Occupied by artists who previously had no working space, Tacheles became a beacon of free expression and a symbol of the libertine culture in the early 1990’s that invaded East Berlin like a tidal wave. Artists and musicians who had been repressed by the “Stasi” secret police for decades were finally free to create boldly and freely. Students who had grown up under the GDR dictatorship took to the streets—and the burgeoning nightclub scene—with revolutionary passion, and found in Tacheles a free public canvas for their ideas. “Tacheles” in Yiddish means “straight-talk”. As a name, it recalls the honesty of the building’s former occupants, who at last felt free to speak their minds.

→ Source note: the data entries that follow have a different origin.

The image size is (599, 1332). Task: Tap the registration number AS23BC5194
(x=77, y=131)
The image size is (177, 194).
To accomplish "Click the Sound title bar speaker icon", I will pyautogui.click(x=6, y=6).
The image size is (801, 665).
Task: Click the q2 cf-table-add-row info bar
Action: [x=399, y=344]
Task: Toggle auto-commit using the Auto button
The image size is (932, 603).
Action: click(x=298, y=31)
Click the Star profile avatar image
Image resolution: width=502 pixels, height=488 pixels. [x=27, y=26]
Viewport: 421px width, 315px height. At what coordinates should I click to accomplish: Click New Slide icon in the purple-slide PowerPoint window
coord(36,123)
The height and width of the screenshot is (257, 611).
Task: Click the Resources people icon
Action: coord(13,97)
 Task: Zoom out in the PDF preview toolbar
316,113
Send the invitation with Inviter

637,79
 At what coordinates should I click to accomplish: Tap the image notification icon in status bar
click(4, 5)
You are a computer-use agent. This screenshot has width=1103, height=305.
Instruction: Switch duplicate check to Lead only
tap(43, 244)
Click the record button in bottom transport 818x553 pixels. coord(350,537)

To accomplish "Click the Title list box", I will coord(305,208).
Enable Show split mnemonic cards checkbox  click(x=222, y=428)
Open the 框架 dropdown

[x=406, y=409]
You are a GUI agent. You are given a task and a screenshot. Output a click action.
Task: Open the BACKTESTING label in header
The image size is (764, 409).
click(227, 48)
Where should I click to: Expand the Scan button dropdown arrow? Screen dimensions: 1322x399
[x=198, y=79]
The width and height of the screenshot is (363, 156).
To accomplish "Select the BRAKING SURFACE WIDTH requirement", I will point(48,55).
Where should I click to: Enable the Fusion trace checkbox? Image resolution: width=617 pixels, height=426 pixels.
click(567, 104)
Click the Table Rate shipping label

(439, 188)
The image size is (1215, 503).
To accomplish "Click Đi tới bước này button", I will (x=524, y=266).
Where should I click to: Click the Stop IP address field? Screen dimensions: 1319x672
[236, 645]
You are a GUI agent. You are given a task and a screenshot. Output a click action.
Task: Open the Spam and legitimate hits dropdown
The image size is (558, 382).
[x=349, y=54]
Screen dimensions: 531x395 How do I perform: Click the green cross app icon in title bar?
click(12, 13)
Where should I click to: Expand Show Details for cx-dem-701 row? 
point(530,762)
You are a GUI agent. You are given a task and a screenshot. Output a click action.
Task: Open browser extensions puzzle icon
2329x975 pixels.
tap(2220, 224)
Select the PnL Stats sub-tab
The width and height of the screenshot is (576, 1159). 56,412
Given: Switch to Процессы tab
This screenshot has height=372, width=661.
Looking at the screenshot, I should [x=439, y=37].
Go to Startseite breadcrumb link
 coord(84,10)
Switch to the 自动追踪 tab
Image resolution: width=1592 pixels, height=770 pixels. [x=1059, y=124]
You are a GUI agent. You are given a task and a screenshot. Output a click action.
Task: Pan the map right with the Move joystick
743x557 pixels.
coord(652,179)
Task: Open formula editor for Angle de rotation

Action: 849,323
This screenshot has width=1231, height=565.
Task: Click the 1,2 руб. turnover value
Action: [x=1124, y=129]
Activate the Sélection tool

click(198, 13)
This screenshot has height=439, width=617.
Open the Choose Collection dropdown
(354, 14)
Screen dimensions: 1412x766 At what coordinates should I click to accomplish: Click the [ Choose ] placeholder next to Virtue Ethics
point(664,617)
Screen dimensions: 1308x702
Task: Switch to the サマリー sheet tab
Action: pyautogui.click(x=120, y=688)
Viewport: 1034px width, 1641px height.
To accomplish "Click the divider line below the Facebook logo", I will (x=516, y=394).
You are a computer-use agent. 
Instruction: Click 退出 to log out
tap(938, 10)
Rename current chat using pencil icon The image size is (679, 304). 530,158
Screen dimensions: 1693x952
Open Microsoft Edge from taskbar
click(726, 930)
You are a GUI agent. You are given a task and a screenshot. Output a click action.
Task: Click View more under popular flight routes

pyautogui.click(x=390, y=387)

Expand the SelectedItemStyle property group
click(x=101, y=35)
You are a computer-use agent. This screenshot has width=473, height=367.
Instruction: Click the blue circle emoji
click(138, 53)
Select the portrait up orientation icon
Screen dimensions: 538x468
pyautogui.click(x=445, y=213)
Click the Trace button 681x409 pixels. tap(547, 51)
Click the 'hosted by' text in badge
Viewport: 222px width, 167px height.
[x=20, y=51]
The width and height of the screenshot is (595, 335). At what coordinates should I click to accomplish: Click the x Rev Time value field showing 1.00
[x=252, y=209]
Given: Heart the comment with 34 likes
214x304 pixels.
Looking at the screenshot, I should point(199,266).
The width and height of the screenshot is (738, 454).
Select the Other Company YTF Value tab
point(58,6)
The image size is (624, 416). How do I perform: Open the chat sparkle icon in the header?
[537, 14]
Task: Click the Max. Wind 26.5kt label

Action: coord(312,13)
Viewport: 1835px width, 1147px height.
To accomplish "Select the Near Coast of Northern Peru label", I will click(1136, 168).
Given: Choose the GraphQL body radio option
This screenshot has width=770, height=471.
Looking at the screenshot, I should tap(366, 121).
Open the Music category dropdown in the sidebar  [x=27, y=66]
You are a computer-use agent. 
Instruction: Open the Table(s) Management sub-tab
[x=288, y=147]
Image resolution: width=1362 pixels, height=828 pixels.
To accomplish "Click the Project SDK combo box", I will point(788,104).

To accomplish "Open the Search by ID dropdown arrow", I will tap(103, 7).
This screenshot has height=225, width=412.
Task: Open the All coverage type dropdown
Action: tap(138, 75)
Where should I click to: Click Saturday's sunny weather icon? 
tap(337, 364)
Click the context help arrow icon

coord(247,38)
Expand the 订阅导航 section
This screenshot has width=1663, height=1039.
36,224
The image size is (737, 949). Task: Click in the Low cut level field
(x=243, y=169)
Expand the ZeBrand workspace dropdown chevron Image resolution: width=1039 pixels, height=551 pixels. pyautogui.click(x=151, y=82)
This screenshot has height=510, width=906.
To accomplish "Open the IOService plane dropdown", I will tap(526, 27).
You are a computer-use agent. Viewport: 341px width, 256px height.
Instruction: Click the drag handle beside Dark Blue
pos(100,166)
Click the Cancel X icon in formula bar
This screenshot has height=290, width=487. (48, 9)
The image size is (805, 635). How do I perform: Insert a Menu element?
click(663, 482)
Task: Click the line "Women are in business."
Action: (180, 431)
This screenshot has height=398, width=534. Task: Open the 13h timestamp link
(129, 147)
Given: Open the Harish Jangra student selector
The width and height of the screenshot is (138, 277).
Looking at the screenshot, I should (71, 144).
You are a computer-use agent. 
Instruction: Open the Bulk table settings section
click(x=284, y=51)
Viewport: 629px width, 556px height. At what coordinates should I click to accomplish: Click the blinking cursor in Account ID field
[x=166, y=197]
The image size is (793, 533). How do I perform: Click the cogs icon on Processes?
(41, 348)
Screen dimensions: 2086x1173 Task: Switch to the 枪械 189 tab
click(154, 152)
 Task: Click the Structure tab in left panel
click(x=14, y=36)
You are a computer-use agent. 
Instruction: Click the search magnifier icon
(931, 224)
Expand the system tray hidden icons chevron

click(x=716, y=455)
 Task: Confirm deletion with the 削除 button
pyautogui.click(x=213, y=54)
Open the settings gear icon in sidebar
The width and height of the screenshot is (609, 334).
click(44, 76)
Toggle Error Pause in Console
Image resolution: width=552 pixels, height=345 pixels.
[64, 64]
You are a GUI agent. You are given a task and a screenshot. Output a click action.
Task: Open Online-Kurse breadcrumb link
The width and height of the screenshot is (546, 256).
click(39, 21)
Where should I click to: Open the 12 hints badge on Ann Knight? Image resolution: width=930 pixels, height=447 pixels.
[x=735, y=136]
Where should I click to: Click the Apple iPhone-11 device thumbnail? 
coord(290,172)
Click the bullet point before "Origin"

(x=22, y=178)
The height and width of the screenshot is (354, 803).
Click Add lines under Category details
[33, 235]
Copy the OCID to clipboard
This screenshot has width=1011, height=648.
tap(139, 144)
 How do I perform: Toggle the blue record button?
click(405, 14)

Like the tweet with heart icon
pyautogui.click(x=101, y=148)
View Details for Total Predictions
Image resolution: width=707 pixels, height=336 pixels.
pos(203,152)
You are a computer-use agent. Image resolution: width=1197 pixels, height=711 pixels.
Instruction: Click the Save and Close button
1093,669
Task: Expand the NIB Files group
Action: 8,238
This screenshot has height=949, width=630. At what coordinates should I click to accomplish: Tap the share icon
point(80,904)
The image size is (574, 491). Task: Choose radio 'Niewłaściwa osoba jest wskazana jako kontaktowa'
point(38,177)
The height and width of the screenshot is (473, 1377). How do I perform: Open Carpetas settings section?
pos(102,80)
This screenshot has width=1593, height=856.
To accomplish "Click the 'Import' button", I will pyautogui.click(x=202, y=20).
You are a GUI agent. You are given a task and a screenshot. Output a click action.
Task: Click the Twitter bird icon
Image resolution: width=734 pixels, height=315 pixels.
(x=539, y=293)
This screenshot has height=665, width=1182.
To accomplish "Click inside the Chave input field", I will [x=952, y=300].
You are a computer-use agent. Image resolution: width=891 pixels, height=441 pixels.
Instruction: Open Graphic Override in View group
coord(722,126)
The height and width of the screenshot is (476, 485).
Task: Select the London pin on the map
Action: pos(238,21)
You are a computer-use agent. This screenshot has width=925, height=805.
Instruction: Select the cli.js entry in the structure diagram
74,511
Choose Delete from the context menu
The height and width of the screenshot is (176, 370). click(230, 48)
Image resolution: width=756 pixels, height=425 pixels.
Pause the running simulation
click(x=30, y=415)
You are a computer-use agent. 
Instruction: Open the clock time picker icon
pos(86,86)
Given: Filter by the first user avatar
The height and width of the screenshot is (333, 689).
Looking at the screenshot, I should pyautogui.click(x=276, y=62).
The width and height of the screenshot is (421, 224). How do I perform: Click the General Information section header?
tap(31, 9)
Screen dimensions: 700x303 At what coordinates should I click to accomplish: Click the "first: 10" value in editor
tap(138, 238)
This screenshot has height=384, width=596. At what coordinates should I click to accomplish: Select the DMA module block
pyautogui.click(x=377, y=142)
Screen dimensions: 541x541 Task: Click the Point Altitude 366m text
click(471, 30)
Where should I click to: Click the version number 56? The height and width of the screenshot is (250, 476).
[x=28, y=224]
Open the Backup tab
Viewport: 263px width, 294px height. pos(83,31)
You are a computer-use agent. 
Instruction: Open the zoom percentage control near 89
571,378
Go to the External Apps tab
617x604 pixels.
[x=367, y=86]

Squatting in Berlin isn’t just an act of economic desperation; it is considered by many Germans to be a form of political protest. Throughout the 1970’s, many students squatted in historic buildings and helped prevent their premature demolition. Even last month, a group of senior citizens in the suburb of Pankow successfully saved a community center by camping out in its game room. In Tacheles’ case, a community of artists cum squatters chose the site as their rent-free gallery, where they could host discussions and performances. Nightly parties were held in a beer garden, set up in the vacant lot behind the ruined structure. By the century’s end, a skeleton of the Second World War had become a captivatingly diverse community of artists and international transients that attracted visitors from around the globe.

Many visitors were surprised to find that a place like Tacheles could exist in the center of a Western European capitol, just steps away from Berlin Cathedral and the seat of German government. Urban development in Berlin has never been static, but as the city recovers from decades of destruction and division, it is falling prey to gentrification. Tacheles is the most visible victim of the city’s sea change. Tacheles’ resident artists had been threatened for years by prospecting entrepreneurs eager to snatch the precious property in central Mitte. In 2011, the building’s owner, HSH Nordbank, scheduled a demolition that was never carried out. Last August, the Berlin Police constructed barricades of scrap metal in the main entryway, preventing access to the upstairs galleries or the beer garden. By September 4th, the building’s last fifty occupants left peaceably.

It is unknown when Nordbank will fully demolish Tacheles, but in several years time the site will house a new luxury hotel. Berliners hope that Tacheles’ death is no augur of the change to come, but gentrification here seems imminent. It has left Berlin artists asking one question, painted in red on a forlorn paper-maiche gorilla perched above the entrance to the condemned landmark: “Where will we go now??”